Please format the data as a numbered list, from its first line through the line containing "Click Slice under", and leave out any blank lines.

— Start Records for processing —

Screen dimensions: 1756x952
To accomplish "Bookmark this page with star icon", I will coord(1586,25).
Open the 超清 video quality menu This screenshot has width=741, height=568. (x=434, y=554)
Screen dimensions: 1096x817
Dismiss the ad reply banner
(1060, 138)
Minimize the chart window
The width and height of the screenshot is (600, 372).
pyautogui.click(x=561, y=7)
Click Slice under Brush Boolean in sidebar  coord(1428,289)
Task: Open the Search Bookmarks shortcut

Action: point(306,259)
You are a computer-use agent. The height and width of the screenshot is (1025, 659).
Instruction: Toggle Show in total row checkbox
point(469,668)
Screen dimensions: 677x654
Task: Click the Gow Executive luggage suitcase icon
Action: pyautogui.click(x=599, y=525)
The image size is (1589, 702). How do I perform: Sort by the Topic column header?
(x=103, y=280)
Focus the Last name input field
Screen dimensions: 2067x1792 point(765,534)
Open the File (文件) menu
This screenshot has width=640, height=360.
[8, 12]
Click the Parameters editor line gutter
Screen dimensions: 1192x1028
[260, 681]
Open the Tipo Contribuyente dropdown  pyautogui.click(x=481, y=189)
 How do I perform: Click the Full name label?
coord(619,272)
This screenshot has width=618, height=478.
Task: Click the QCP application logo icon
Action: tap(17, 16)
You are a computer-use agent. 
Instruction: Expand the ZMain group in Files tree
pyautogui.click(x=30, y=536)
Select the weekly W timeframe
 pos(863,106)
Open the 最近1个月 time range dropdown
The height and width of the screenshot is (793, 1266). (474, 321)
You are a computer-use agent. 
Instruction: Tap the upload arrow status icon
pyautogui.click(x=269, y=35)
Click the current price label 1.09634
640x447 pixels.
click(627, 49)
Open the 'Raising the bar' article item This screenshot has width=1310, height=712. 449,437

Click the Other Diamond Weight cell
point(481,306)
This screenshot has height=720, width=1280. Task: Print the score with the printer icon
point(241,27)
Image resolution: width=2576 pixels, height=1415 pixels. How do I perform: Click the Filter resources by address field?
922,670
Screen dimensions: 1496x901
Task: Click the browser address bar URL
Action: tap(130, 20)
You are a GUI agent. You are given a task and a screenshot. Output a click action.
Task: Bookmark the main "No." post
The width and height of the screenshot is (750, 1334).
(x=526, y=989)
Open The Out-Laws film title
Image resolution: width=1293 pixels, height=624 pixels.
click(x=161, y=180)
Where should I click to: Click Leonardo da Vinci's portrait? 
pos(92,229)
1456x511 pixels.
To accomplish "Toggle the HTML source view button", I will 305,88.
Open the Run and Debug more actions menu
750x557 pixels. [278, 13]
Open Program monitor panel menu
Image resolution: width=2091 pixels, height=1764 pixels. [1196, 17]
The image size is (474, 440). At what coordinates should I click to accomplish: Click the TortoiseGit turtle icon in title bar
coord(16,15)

— End Records for processing —

Answer to this problem:
1. Screen dimensions: 1756x952
2. To accomplish "Bookmark this page with star icon", I will coord(1586,25).
3. Open the 超清 video quality menu This screenshot has width=741, height=568. (x=434, y=554)
4. Screen dimensions: 1096x817
5. Dismiss the ad reply banner
6. (1060, 138)
7. Minimize the chart window
8. The width and height of the screenshot is (600, 372).
9. pyautogui.click(x=561, y=7)
10. Click Slice under Brush Boolean in sidebar  coord(1428,289)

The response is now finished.